Diagrammatic presentation of intrauterine insemination procedure. Semen from the male partner is washed, concentrated, and injected into the uterine cavity for in vivo fertilization. A = ovary; B = fallopian tube; C = uterine cavity; and D = a syringe attached to a catheter containing processed semen. (the diagram is modified from Serono educational pamphlet).
In vitro fertilization is a process in which ovaries are stimulated to produce more follicles. Each ovarian follicle is expected to have one egg. The eggs are retrieved and fertilized in vitro (outside the body) by the addition of the appropriate number of sperm. Figure 4 outlines the timeline for the IVF procedure. The period from point A to B takes several days depending on the protocol for ovarian stimulation. The eggs are usually collected 36 hours after administration of an injection that further grows and matures the eggs. The collected oocytes from ovarian follicles are given to the Embryology laboratory for their maintenance in appropriate culture conditions of temperature, humidity, gas, and nutrition. Usually, 3–4 eggs are placed in a petri dish and the appropriate number of processed sperm is added for IVF (Figure 5). The egg collection day is considered day-0. The fertilization is checked 16–19 hours after egg insemination and the culture is continued for up to 7 days.
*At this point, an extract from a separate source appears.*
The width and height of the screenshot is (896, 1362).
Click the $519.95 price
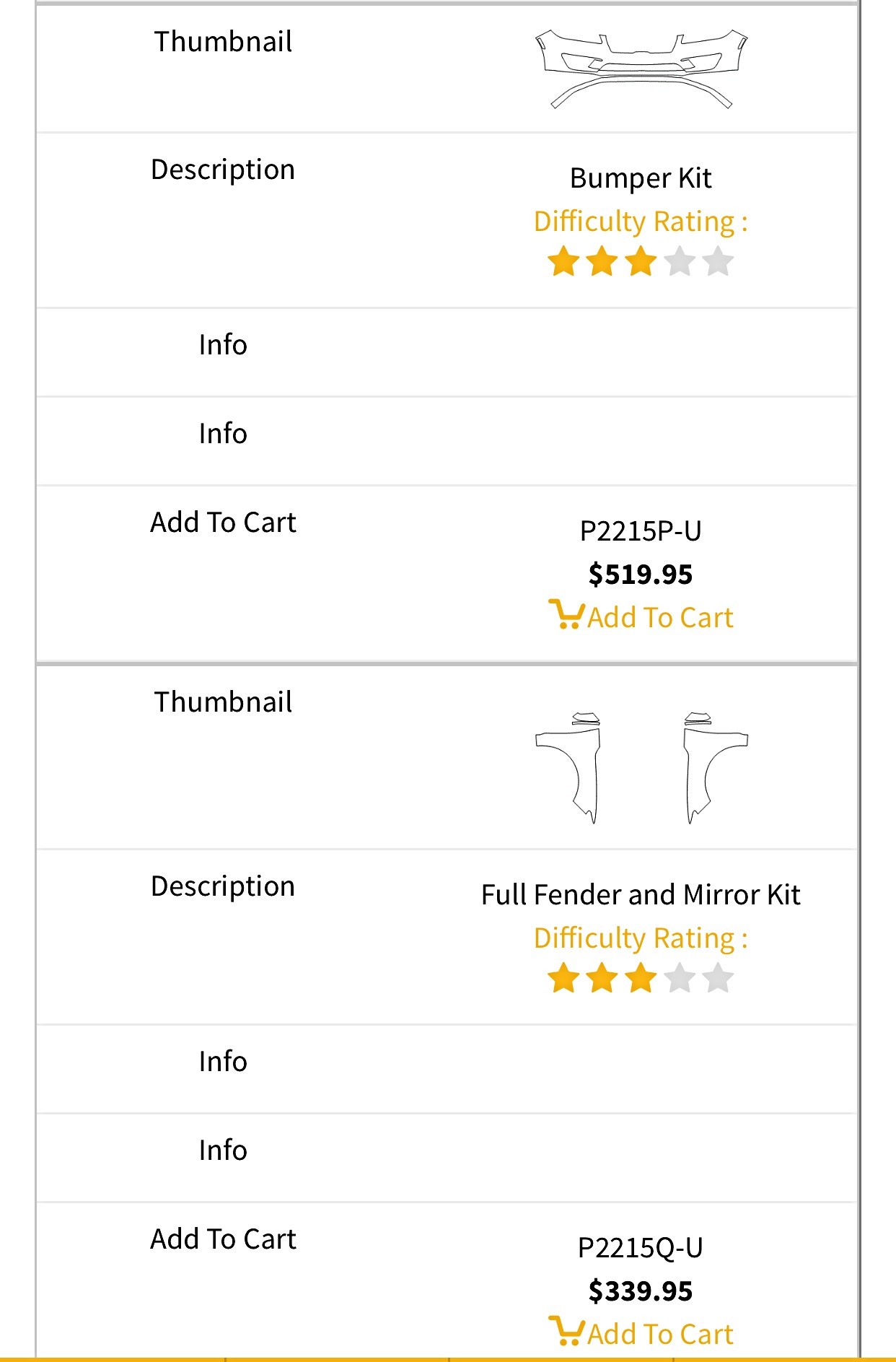[641, 575]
If the couple is undergoing fresh embryo transfer, one embryo at the blastocyst stage (day-5 to day-7) is transferred into the uterus for further growth inside the body. Extra embryos are cryopreserved for future use. The pregnancy test is performed 14 days after egg collection and the fetal heartbeat is checked from 42 to 56 days. If the embryo transfer is not successful, another attempt at frozen embryo transfer is performed after proper preparation of endometrium.
Figure 4.
Timeline for IVF or ICSI procedure starting from ovarian stimulation to the detection of fetal heartbeat.
Figure 5.
In vitro fertilization in a petri dish. Usually, 3–4 eggs are placed in a petri dish and an appropriate number of sperm is added. The fertilization is checked 16–19 hours later.
With advancements in the technology, more options are available. These include; (1) performing embryo biopsy for genetic testing at the blastocyst stage (day-5 to day-7) and cryopreserving biopsied embryos, and (2) cryopreserving all embryos without biopsy for future use.
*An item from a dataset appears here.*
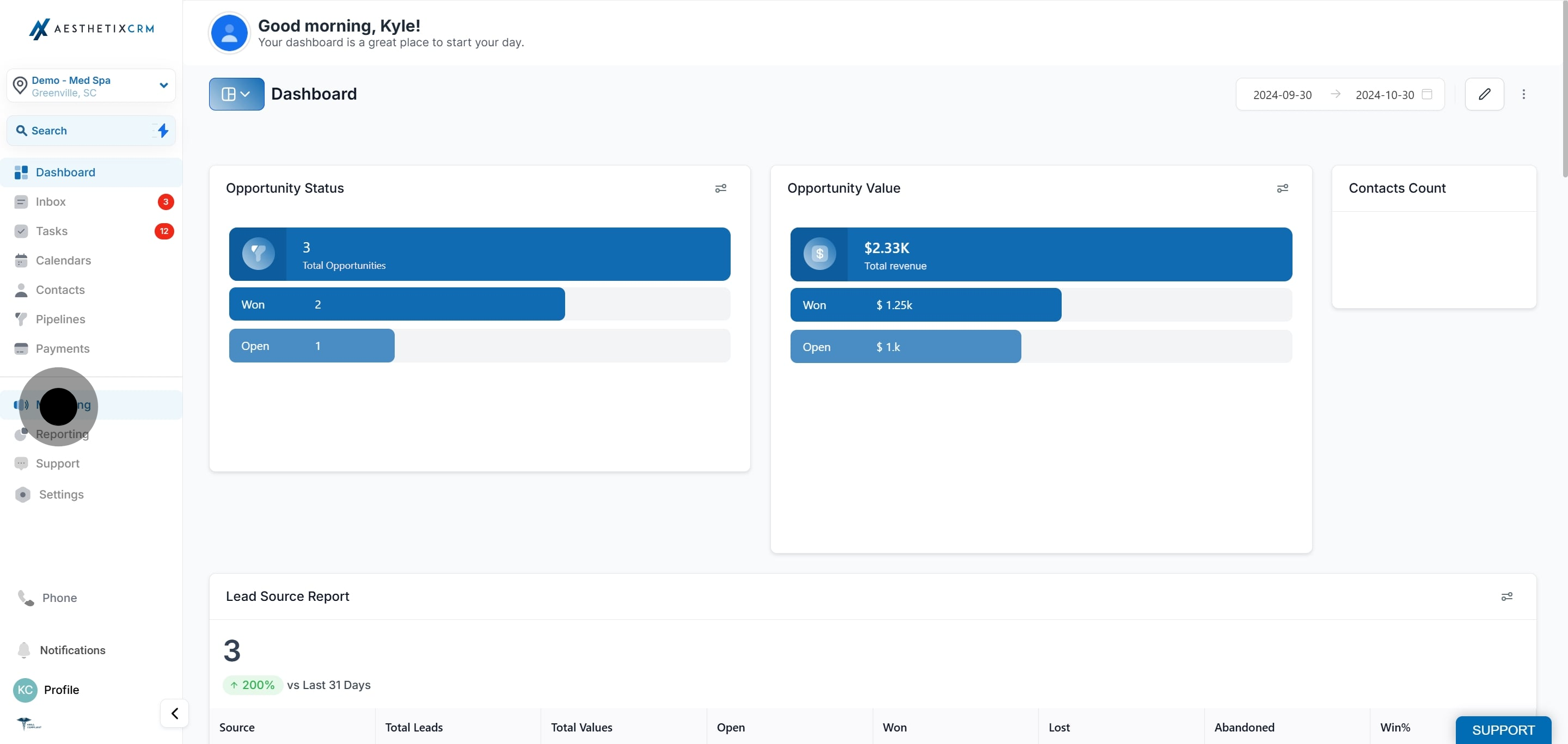The image size is (1568, 744).
Task: Click the lightning bolt quick actions icon
Action: pos(163,130)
Depending on the quality of oocytes, sperm, or cause of infertility, about 50% of eggs fertilize. The chances of complete failed fertilization after IVF are 5–10% [21]. Couples who cannot take the risk of complete failed fertilization or want a higher number of eggs fertilized, prefer ICSI. The fertilization rate after ICSI among injected oocytes is significantly higher (72.3% ± 24.3%) than for IVF (59.2% ± 25.9%). However, complete failed fertilization still occurs after ICSI and the incidence is 1–3% [22, 23]. The good-quality embryo rate and clinical outcomes are not different between embryos from conventional IVF (16.6% ± 23.2%) and embryos from ICSI (16.6% ± 26.6%). Split fertilization (fertilizing some eggs with IVF and some with ICSI) decreases the risk of total fertilization failure. The assurance of fertilization with ICSI has gradually increased the use of ICSI [24] to the extent that many Embryology labs are performing 100% ICSI for all infertility cases.
The success after IVF varies significantly depending on the underlying infertility cause and the type of IVF treatment. The age of the female partner remains the most influential factor. During the initial years of IVF, most embryo transfers were performed on day-3 with multiple embryos, resulting in multiple pregnancies. The multiple pregnancies posed great risks to the mother and the developing fetuses. There has been a gradual transition from day-3 embryo transfer to day-5 embryo transfer with a single embryo to reduce the multiple births and to improve the pregnancy rate. Presently, almost all embryo transfers are performed at the blastocyst stage (day-5 to day-7) with a single embryo at each transfer.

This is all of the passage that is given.